Такая жизнь ему даже начинала нравиться, если бы не две заботы, которые все больше изматывали его душу.
Первая забота, это каждодневные поиски денег. Они были нужны не столько ему, сколько Нине и Маруське. Он мог бы прожить и на пять лир в день — сумма копеечная. На кусок хлеба хватило бы, и ладно. Но Нина и Маруся ежедневно нуждались в хорошем питании. Благодаря ему в груди у Нины появилось молоко. Кроме того, деньги были нужны на пеленки, распашонки, соски, игрушки и на десятки других различных мелочей и немелочей, необходимость в которых возникает каждодневно.
Единственное, что не тревожило Слащёва, это жилище.

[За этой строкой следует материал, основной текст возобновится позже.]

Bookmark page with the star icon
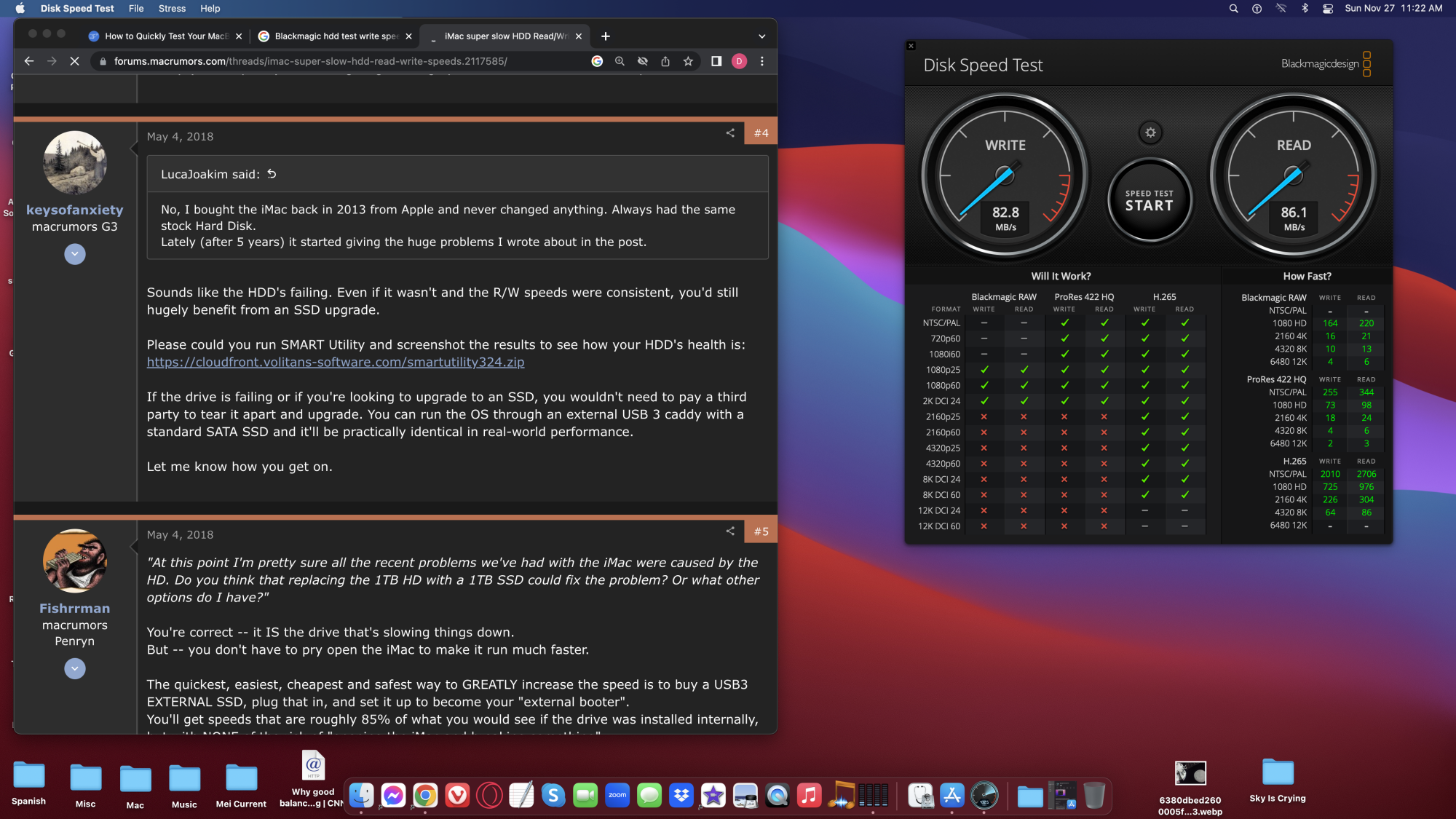1456x819 pixels. coord(688,61)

В один из вечеров его хозяин Мустафа сказал Слащёву, что стоимость его часов он оценил у ювелира, и если Слащёв согласится, он оставит их себе, и в ответ не будет с него брать плату за жилье на протяжении всего будущего года.

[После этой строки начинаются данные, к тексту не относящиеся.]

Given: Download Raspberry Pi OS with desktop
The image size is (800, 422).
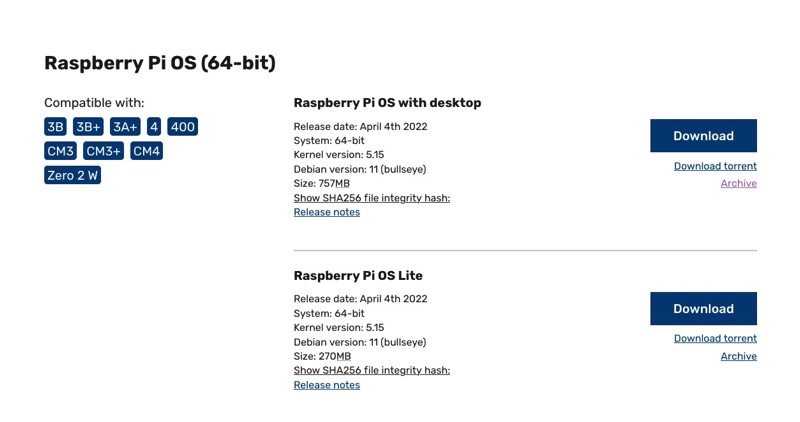Looking at the screenshot, I should [703, 136].
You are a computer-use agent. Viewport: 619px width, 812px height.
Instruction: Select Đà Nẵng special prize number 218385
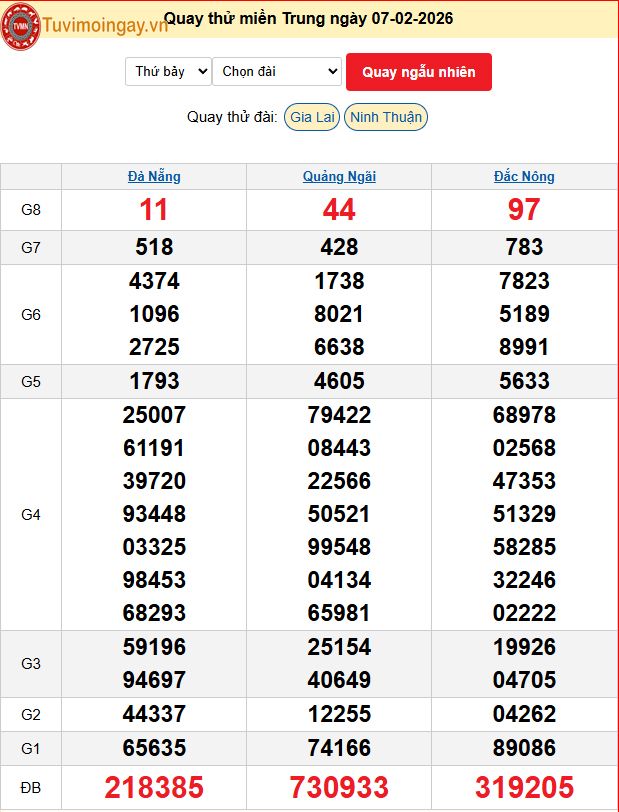tap(154, 788)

Слащёв на это охотно согласился.
Деньги Слащёв тоже научился добывать без большого труда, но с немалыми унижениями. С утра он уходил на один из константинопольских базаров, известный тем, что там ежедневно собирались русские беженцы. В большинстве своем это были обиженные Врангелем русские офицеры и генералы, больные, искалеченные или из-за почтенного возраста отправленные в отставку. Почти всегда Слащёв встречал здесь кого-то из своих хороших знакомых по прежней боевой армейской жизни, которые еще совсем недавно служили под его началом или просто его хорошо знали.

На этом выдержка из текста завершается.